Gli ultimi dati Istat sono tutto sommato confortanti. Nel 2016 il calo dei consumi nazionali di carne bovina c'è stato (-6,1% per il prodotto fresco commercializzato nei punti vendita della grande e piccola distribuzione), ma sembra aver toccato unicamente il prodotto di importazione, in larga maggioranza di provenienza comunitaria.
Di contro nei macelli italiani che si occupano dei capi nostrani, le lavorazioni non hanno subito flessioni, anzi i numeri sono in tenuta o addirittura in aumento, in particolare per vitelloni e scottone (+9% dei quantitativi sul peso morto).

Dunque il comparto nazionale del bovino da carne dà ancora segnali di vita e, revisione dei premi Pac permettendo, ha davanti a sé un promettente futuro: questo il messaggio lanciato ad Agriumbria in occasione del convegno organizzato dall'Associazione italiana allevatori.
Il prodotto di qualità che esce dai nostri allevamenti in linea vacca-vitello, si è detto, è ancora vincente, piace ai nutrizionisti ben informati, e ci sono gli spazi per produrre di più riducendo il tasso di dipendenza dall'estero (al momento intorno al 50%).

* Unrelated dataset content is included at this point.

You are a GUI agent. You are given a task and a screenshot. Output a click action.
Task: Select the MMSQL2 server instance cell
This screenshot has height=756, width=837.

Ma per i nostri allevatori è venuto il momento di rendere più efficienti le proprie aziende agricole. Prima di tutto attraverso il miglioramento genetico: mentre nella selezione delle razze bovine da latte la genomica impera ormai sovrana e ha dato un significativo impulso al settore, nel comparto carne ci sono ancora difficoltà obiettive, quanto meno nelle razze a limitata diffusione come quelle italiane. Difficoltà che tuttavia, hanno recentemente dimostrato gli spagnoli, possono essere superate attraverso un approccio innovativo alla selezione genomica, denominato "single step" e basato sulla genotipizzazione dei soli fondatori e di una ridotta percentuale della popolazione giovane. Un approccio che offre un'elevata accuratezza e comporta costi relativamente accessibili per le associazioni di razza.

Altro terreno di sfida è costituito da sanità e benessere animale: vinta la lotta contro Tbc, brucellosi e leucosi, è venuto il momento di fare sistematicamente la guerra ad altri virus e batteri che in molte stalle italiane sono alla base delle scarse performance riproduttive delle fattrici e che ostacolano la piena fruizione degli aiuti Pac (il premio accoppiato alla vacca nutrice che partorisce nell'anno). Senza naturalmente dimenticare i patogeni che provocano elevate mortalità in vitellaia e gli agenti di malattia respiratoria che colpiscono i giovani bovini in svezzamento.

Infine il benessere animale: i Psr di molte regioni (Umbria in particolare, ma non solo) prevedono congrue dotazioni sotto questo capitolo. Un treno da non perdere.